Even more exciting, I am pleased to say that at the graduation ceremony I had the honor of receiving an award. My final still-life was granted Best Still Life of the Year. This particular painting was a long and challenging project, so to have my work recognized in this way was an amazing and unreal experience.
It's been a quick year and a half, but I am amazed by how much I have learned in so short a time. I started off the winter term with another still-life painting. Originally, my idea was to make a still life based on the Japanese philosophy of Wabi Sabi. Wabi Sabi is an aesthetic which focuses on the beauty of things that are imperfect or transient. For compositional reasons I had to sacrifice the theme a bit, but I tried to include a bit of the original idea in the focal point of the painting, an otherwise perfect white cup with a crack, which rests on top of a fallen leaf. The first still-life painting at school is supposed to be of light objects against a dark background, so I took the opportunity to set the objects against a backdrop of mysterious shadows.
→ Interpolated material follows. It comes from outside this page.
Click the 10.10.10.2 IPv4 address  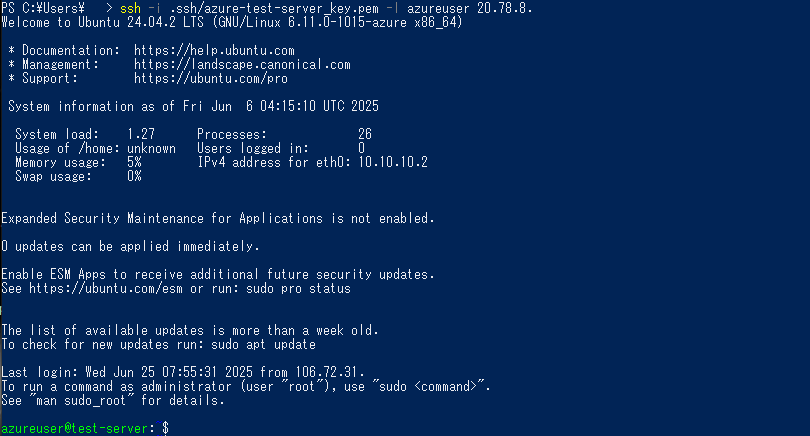click(393, 162)
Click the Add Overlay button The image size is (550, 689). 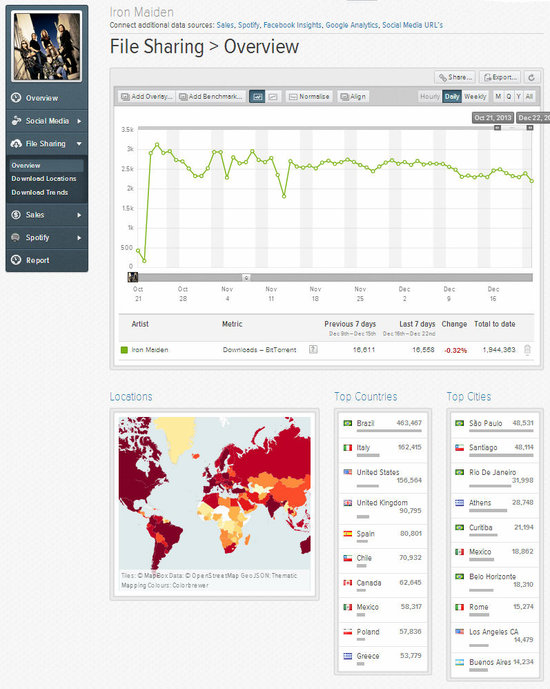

After a few still-lifes, I did my first portrait oil painting while studying at FAA (my previous ones being charcoal drawings).
Alongside working on portraits and still life, I also studied figure painting. My final longpose of the year was a five-week-long seated pose:
Personally my favorite project was a bit of an experiment, a simple still-life of a boot. Since coming to Florence I've adjusted to traveling around the city almost entirely on foot, which sometimes takes a toll on my footwear. After wearing out from months of treading over the cobble-stone streets, one such unlucky shoe made it's way into my still-life. I like to think of it as a bit of a tribute to Van Gogh's painting of the same subject, to which I looked for some inspiration.